> _Exercise directions_: Continue the passage about Jacob wrestling at the ford of the Jabbok, picking up right after its last sentence.

***** Document

22And [Jacob] arose in the night and he took his two wives and his two maidservants and his eleven children and crossed over the ford of the Jabbok. 23And he took them and sent them over the stream and he sent over all he had. 24And Jacob was left alone. And a man wrestled with him until dawn. 25And when the man saw that he was not able to prevail over Jacob, he struck the socket of his hip and dislocated Jacob’s hip-socket as he wrestled with him. 26And he said, “Let me go, because the day has broken.” And he said, “I will not let you go unless you bless me.” 27And the man said to him, “What is your name?” And he said, “Jacob.” 28And he said, “No longer will your name be called Jacob but rather, Israel, because you have striven with God and with man and you have prevailed.” 29And Jacob asked and said, “Tell me, please, your name.” And he said, “Why do you ask this, for my name?” And he blessed him there. 30And Jacob called the name of the place Peniel (Face of God) because, “I have seen God face to face and my life has been delivered.”

**********
***** Records provided

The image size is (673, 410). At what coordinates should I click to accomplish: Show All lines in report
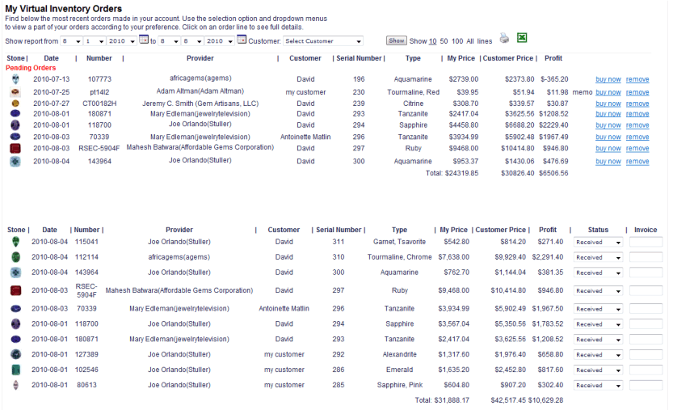(469, 41)
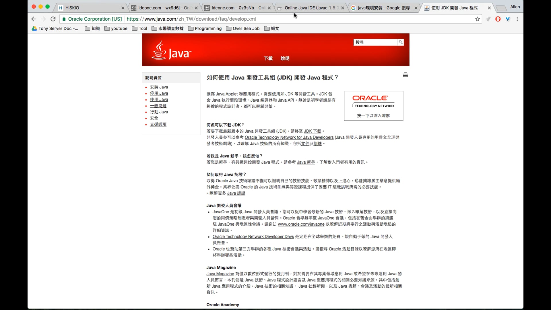Open the Programming bookmarks folder
Image resolution: width=551 pixels, height=310 pixels.
[204, 28]
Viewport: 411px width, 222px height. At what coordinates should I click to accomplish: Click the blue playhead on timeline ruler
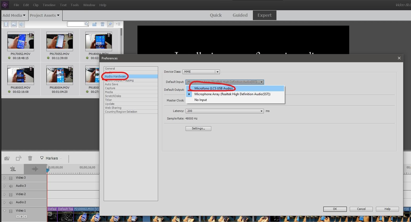click(48, 170)
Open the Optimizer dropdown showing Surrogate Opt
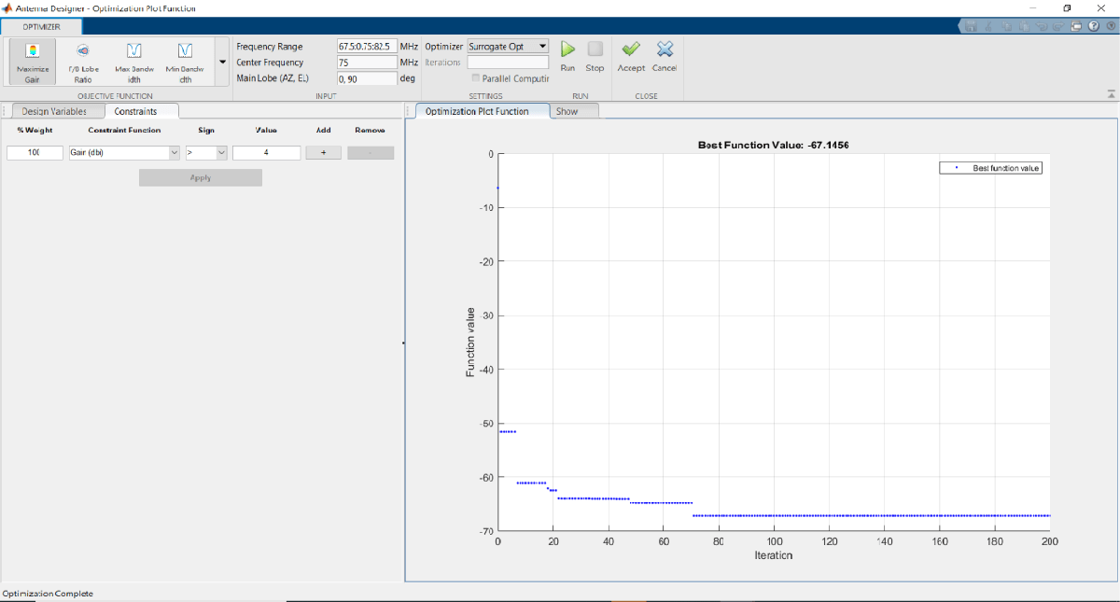The width and height of the screenshot is (1120, 602). tap(508, 47)
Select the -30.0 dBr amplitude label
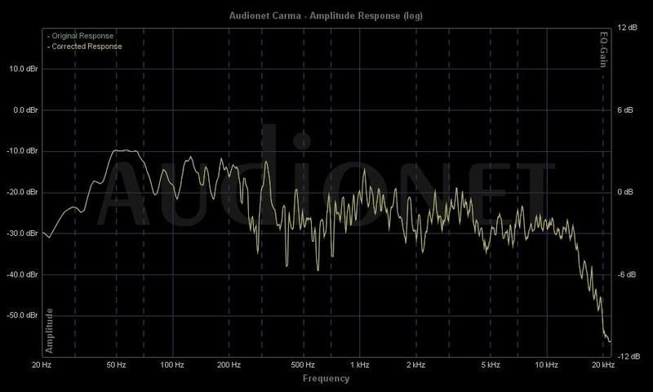This screenshot has height=392, width=653. (19, 234)
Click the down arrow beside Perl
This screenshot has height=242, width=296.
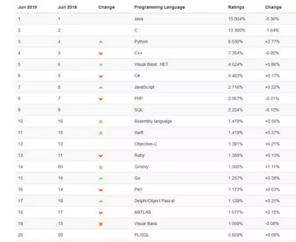tap(101, 188)
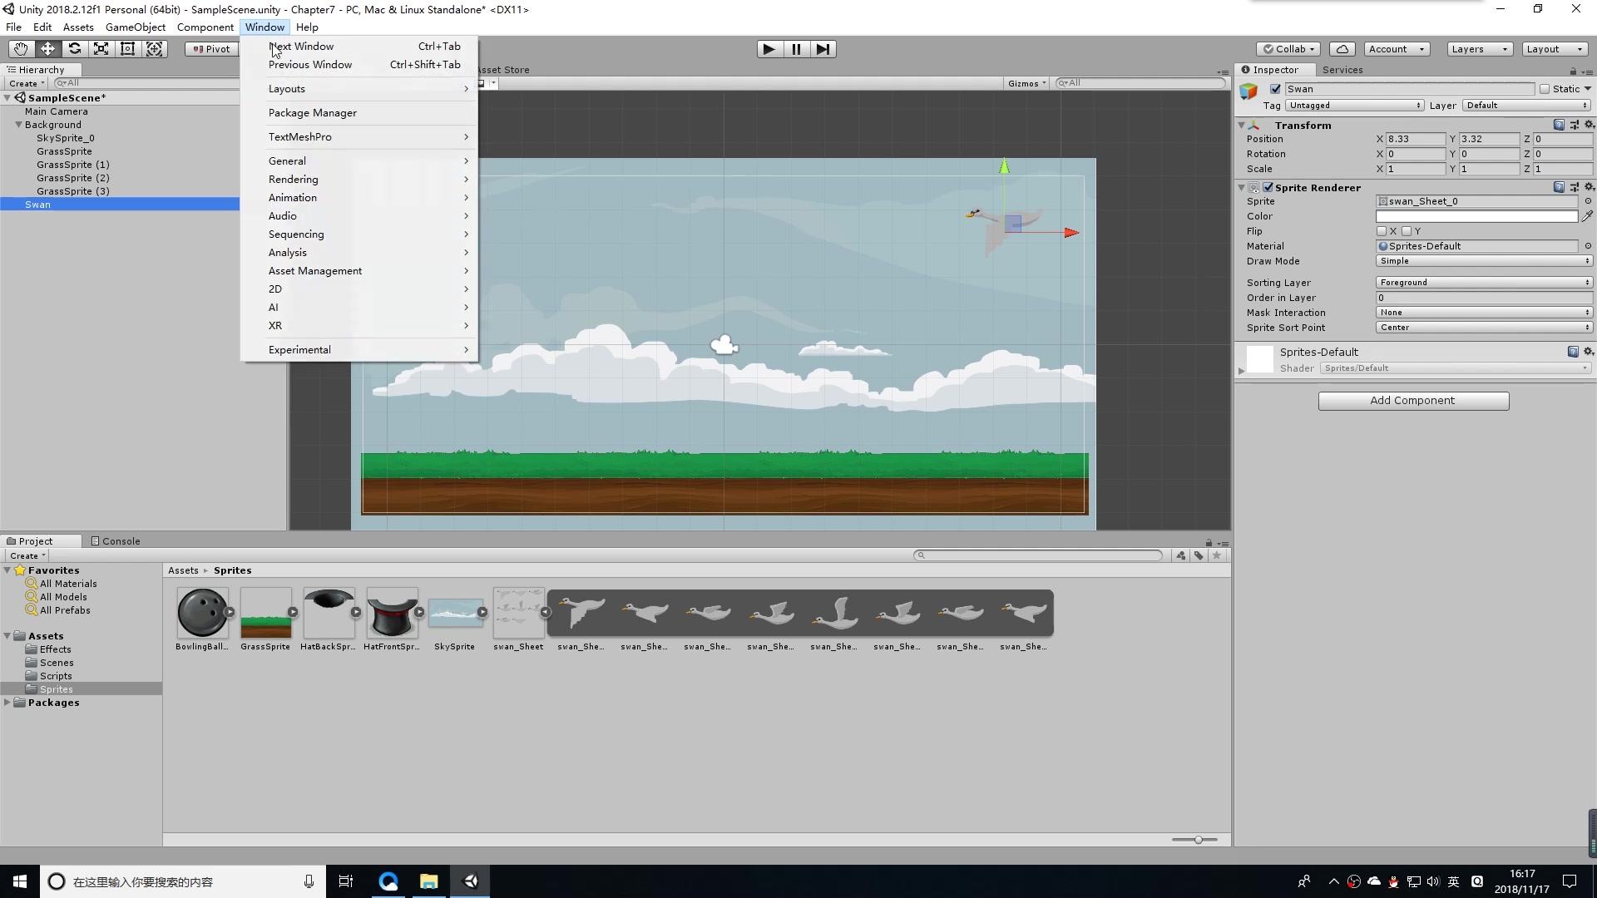Select the Scale tool in the toolbar
The height and width of the screenshot is (898, 1597).
coord(101,49)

**********

> _Answer for this exercise_:
           It had been twenty years since Jacob had seen his brother, Esau. Jacob had schemed against his brother Esau in tricking him to sell Jacob his birthright, the privileges of the firstborn—a double portion of the inheritance, leadership over the family, and the blessing to carry on the covenant promise. Jacob had lied to their father Isaac and stole their father’s blessing. Esau hated Jacob. He had said to himself, “The days of mourning for my father are approaching; then I will kill my brother Jacob” (Gen. 27:41). Jacob was sent away to the land of their ancestors. Now, twenty years later, Jacob was returning to the land of Canaan, and to his brother, Esau. And he was afraid.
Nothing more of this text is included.